Steven Schveighoffer schveiguy at yahoo.com
Mon Dec 3 08:11:57 PST 2007


"mandel" wrote in message
> Robert Fraser Wrote:
>
>> mandel wrote:
>> > It probably is a noob question,
>> > but aren't array lengths just hidden size_t values
>> > that are passed around?
>> > Why do we need to allocate space for them, too?
>> >
>> > voif foo()
>> > {
>> >   size_t length;
>> >   char* ptr; //allocated memory of 2^n
>> >   //.. the same as..?
>> >   char[] data;
>> > }
>>
>> The extra space allocated isn't for the length (in fact, it's just a
>> byte I think); it's to make checking for array bounds errors possible
>> (since there's a byte of space that, if accessed, indicates an
>> overflow). I tmight be used for something else, too.
>
> Thanks, that answers my question.
> But I can't think how it could be used for array bounds errors checking 
> right now.
> Well, I guess there some ng post about this, somewhere.
> But the page allocation overhead looks ugly for a language like D.

Think of it this way:

int[] array1 = new int[5];
int[] array2 = new int[5];

imagine that array 1 and array 2 are now sequential in memory *AND* there is 
no extra byte separating them.

Now I create the valid array slices:

int[] array3 = array1[$..$];
int[] array4 = array2[0..0];

Note that both of these arrays are bit-for-bit identical (both have 0 length 
and the same ptr value).  Which one points to which piece of memory?  How is 
the GC to decide which memory gets collected?

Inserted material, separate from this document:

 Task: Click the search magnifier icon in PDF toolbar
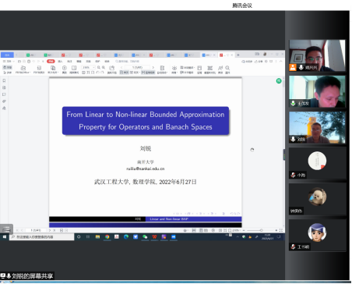[227, 68]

These are the types of problems that the extra byte helps with.

I personally think there exists a way to fix this efficiently without adding 
the extra byte, but I can't think of one :)

Oh, and also, the size_t length is not stored in the allocated memory.  It's 
stored in the array structure, usually on the stack or inside a class 
instance.

I hope this helps your understanding of the issue.